- Task to complete -
Copy the material word for word, from its first line through the line containing "click(x=815, y=49)", including both of those lines.

- Records to use -
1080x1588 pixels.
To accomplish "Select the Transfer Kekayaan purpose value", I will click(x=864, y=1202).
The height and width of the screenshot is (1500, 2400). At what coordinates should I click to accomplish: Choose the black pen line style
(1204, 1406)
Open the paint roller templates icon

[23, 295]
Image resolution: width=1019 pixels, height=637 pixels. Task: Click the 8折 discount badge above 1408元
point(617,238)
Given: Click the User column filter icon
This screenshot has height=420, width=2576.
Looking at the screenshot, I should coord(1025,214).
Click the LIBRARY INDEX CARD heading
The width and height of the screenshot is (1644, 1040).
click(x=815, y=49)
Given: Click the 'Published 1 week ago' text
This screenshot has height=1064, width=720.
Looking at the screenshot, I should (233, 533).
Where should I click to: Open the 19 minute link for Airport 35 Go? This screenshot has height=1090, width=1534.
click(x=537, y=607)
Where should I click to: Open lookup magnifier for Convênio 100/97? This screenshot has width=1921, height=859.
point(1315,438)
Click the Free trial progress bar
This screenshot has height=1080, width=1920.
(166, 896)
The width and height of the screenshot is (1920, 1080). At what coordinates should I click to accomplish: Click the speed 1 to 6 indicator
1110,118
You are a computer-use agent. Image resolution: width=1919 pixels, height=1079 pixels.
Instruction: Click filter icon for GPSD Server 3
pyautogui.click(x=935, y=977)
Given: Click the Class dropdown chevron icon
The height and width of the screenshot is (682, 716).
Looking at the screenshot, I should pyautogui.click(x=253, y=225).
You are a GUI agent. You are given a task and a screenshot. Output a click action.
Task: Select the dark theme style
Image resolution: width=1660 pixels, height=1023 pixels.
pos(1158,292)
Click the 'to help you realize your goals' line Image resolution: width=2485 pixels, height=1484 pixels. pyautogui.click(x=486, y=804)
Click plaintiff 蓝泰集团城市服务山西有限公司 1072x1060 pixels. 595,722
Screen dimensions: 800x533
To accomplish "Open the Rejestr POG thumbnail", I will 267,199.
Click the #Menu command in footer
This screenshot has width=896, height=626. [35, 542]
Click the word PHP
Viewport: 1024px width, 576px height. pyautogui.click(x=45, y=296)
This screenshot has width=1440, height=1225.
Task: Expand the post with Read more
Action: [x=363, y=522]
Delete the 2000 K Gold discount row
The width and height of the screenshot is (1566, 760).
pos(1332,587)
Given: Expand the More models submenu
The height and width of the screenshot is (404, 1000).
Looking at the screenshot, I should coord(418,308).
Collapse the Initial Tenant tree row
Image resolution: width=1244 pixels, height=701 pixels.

- Solution for this problem -
1080x1588 pixels.
To accomplish "Select the Transfer Kekayaan purpose value", I will click(x=864, y=1202).
The height and width of the screenshot is (1500, 2400). At what coordinates should I click to accomplish: Choose the black pen line style
(1204, 1406)
Open the paint roller templates icon

[23, 295]
Image resolution: width=1019 pixels, height=637 pixels. Task: Click the 8折 discount badge above 1408元
point(617,238)
Given: Click the User column filter icon
This screenshot has height=420, width=2576.
Looking at the screenshot, I should coord(1025,214).
Click the LIBRARY INDEX CARD heading
The width and height of the screenshot is (1644, 1040).
click(x=815, y=49)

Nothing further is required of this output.